Numerai walkthrough: Quantitative Analysis & Machine learning for fun and profit.
If you believe that action and practice are better than theory and have little to no experience in the field of machine learning and quantitative analysis (but a healthy interest) , this might be the post for you, for the rest it is a look into a probable future where one more thing could become decentralized and open sourced: Wall Street.
There are 2 main ideas at play here, so I’ll try giving you a birds eye view of both :
- Numerai: Within the world of finance, hedge funds are a group of investors that plunk money into a basket of financial instruments and investments with hopes of having a return, a $3 Trillion Dollar competitive industry. Within this industry Numerai is one of the first experiments in open sourcing at some level the management and decision of buying and selling investments.
- Quantitavie Analysis & Machine Learning: Quantitative analysis in finance employs statistical & mathematical models to predict and evaluate the price and value of financial instruments, in a nutshell various numbers representing some feature of the instrument go in, and a prediction or score comes out, said prediction or valuation then informs the decision making on the funds capital (buying,selling, holding etc) Machine learning which is everywhere these days is but the latest tool in making sense of the numbers; to a researcher like me or someone more interested in different A.I. problems like pattern recognition this type of analysis is just a new, fun and probably profitable application.
Numerai bridges both worlds and adds a crowdfunded twist by providing the raw data and asking you and me to provide a better estimate, these predictions are then used to control capital and the top performing ones get paid real money for their contribution, additionally there are incentives in the form of staking your own funds ( in the form of numerais own cryptocurrency) which in essence is a reward and punishment system for keeping your predictions novel and useful.
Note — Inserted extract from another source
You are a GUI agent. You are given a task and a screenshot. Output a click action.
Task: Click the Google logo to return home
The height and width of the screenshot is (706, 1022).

This is a complex but interesting part which I will sidestep for now to focus on getting started.
For the money, for the glory, and for the fun , but mostly for the money.
In my experience it will take a novice data scientist, coder, or hobbyist a few weeks to get off the ground, at the end of this very short period you will have practical knowledge on applying various statistical and A.I. concepts to a real problem on a platform that you can then expand to your own interests, the competitive aspect and financial incentives can help you stay focused and motivated while learning although I should mention that making a dollar might take months.
If you are not planning on participating but came for the whole open source wall street thing you can skip the following 2 sections.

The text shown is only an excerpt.